= Beginning of Section =
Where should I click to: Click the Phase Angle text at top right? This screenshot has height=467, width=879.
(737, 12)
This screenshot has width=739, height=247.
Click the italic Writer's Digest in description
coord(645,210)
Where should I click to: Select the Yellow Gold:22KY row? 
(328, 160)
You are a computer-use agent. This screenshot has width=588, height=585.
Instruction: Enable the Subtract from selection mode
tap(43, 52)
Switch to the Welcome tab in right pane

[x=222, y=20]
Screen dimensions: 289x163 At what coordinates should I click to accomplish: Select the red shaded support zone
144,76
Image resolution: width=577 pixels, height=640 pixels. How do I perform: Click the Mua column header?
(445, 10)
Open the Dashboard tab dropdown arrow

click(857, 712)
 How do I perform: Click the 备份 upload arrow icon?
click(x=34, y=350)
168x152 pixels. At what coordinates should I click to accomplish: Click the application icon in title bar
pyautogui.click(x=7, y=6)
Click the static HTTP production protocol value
= End of Section =
[Assignment] Reproduce each entry word for word.

[Task response]
Where should I click to: Click the Phase Angle text at top right? This screenshot has height=467, width=879.
(737, 12)
This screenshot has width=739, height=247.
Click the italic Writer's Digest in description
coord(645,210)
Where should I click to: Select the Yellow Gold:22KY row? 
(328, 160)
You are a computer-use agent. This screenshot has width=588, height=585.
Instruction: Enable the Subtract from selection mode
tap(43, 52)
Switch to the Welcome tab in right pane

[x=222, y=20]
Screen dimensions: 289x163 At what coordinates should I click to accomplish: Select the red shaded support zone
144,76
Image resolution: width=577 pixels, height=640 pixels. How do I perform: Click the Mua column header?
(445, 10)
Open the Dashboard tab dropdown arrow

click(857, 712)
 How do I perform: Click the 备份 upload arrow icon?
click(x=34, y=350)
168x152 pixels. At what coordinates should I click to accomplish: Click the application icon in title bar
pyautogui.click(x=7, y=6)
Click the static HTTP production protocol value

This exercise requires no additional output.